Baseline population demographics by obesity group (NOH, MOH and MUHO) were tested using Fisher’s exact test for categorical characteristics and Wilcoxon rank sum test for continuous outcomes. Cardiometabolic continuous traits including lipid profiles (triglycerides, TC, HDL-C, LDL-C), glucose metabolism (fasting glucose, HbA1C, GluAUC120 and glucose-2 h) and insulin traits (FINS, Matsuda index/insulin sensitivity, HOMA-IR/insulin resistance, and insulin secretion) that were associated with obesity groups were assessed using one-way ANOVA, separately at baseline and follow-up visits, as well as combined. Trend tests were conducted to assess whether cardiometabolic traits showed trends across NOH, MHO and MUHO groups at baseline and follow-up separately. Raw two-sided p-values < 0.05 were used as a statistically significant cut-off value. Then, the log2 transformed protein expression levels (NPX) were used as dependent variables and obesity groups were used as independent variables in multivariate linear model, to assess associations between NPX and obesity. We controlled for sex, age, ethnicity, parental education level, smoking status and DASH nutrition index in the analysis. We used Benjamini-Hochberg (BH) procedure to calculate the false discovery rate (FDR) accounting for multiple testing of number of proteins (N = 346), with FDR < 0.05 as cut-off51. Lastly, we aim to understand how obesity-related proteins were related to cardiometabolic traits. By using marginal linear models with generalized estimating equations (GEE), we assessed the associations between differentially expressed proteins and cardiometabolic traits of lipid profiles, glucose- and insulin-related traits both at baseline and follow-up. Hierarchical clustering was conducted to further cluster significant proteins. Same covariates were adjusted, and BH procedure was used to calculate the FDR considering both number of proteins and cardiometabolic traits. R software (version 4.1.3) was used in the statistical analysis.

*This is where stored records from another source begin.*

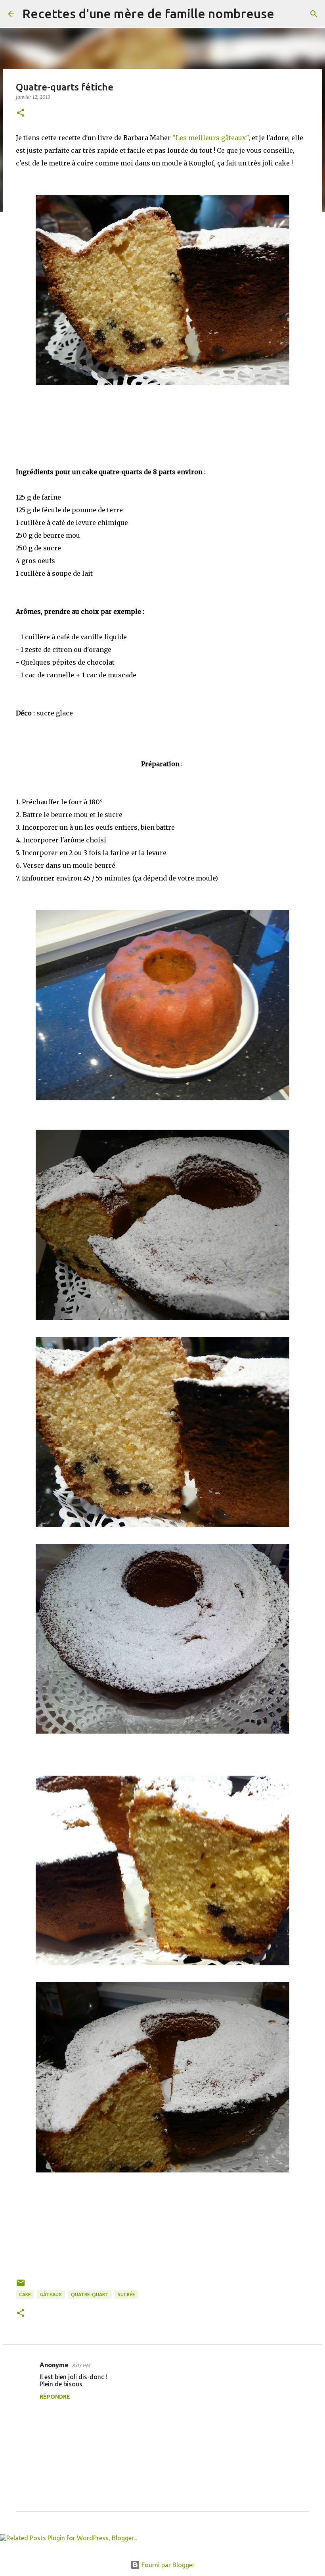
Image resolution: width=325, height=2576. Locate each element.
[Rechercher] (285, 13)
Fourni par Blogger (167, 2564)
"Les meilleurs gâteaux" (210, 138)
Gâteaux (51, 2294)
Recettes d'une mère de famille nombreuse (148, 13)
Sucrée (126, 2294)
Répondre (55, 2396)
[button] (20, 113)
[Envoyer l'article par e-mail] (20, 2285)
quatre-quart (90, 2294)
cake (25, 2294)
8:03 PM (81, 2365)
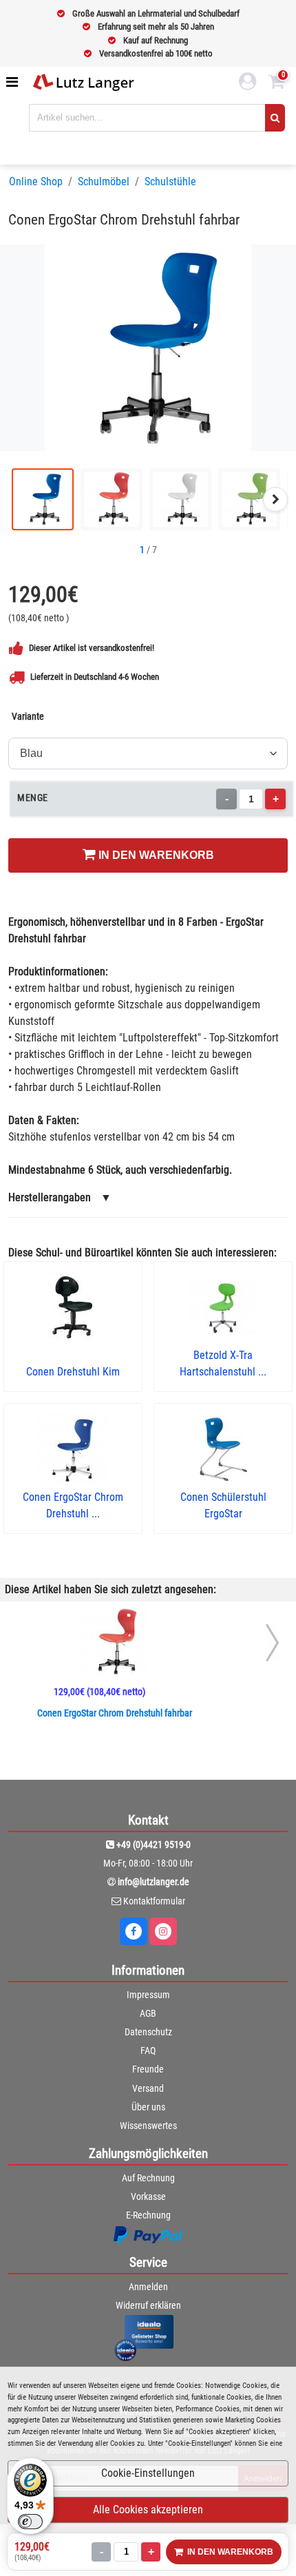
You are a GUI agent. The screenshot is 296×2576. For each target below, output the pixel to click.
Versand (148, 2088)
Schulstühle (170, 181)
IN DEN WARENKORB (155, 855)
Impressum (148, 1994)
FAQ (148, 2050)
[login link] (248, 83)
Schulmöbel (103, 181)
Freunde (148, 2069)
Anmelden (148, 2286)
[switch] (30, 2521)
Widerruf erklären (148, 2305)
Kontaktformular (154, 1901)
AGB (148, 2013)
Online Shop (36, 181)
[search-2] (275, 118)
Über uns (148, 2106)
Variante (28, 716)
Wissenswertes (148, 2125)
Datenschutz (148, 2031)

Enriched protein pathway analysis

For proteins that were differentially expressed between obesity groups, we conducted over-representation analysis (ORA) based on gene set annotations from Gene Ontology (GO) using ClusterProfiler R package52. The Fisher Exact Test (FET) was used to determine significantly enriched GO terms based on FDR < 0.05, with all proteins used as background. Then, we used STRING database (version 11.5) to assess protein–protein interaction (PPI) for differentially expressed proteins53, and examined the PPI network among the differentially expressed proteins. Additionally, we leveraged Ingenuity Pathway Analysis platform (IPA, Qiagen Inc.) to conduct ORA for canonical pathways and diseases and biofunctions curated from Qiagen Knowledge Base54. We also assessed the activation/inhibition patterns of the canonical pathways and disease and biofunctions, based on Z-score from the IPA, a statistics showing how well the match between overexpressed/underexpressed protein patterns and the predicted activation/inhibition pattern of overlapping network55. In IPA, we also used FDR < 0.05 in FET in enrichment analysis and |Z-score|> 2 as cut-offs. Lastly, to assess the robustness of the ORA results, we conducted the sensitivity analysis using all 384 proteins of the Olink Cardiometabolic Explore panel as background in ORA.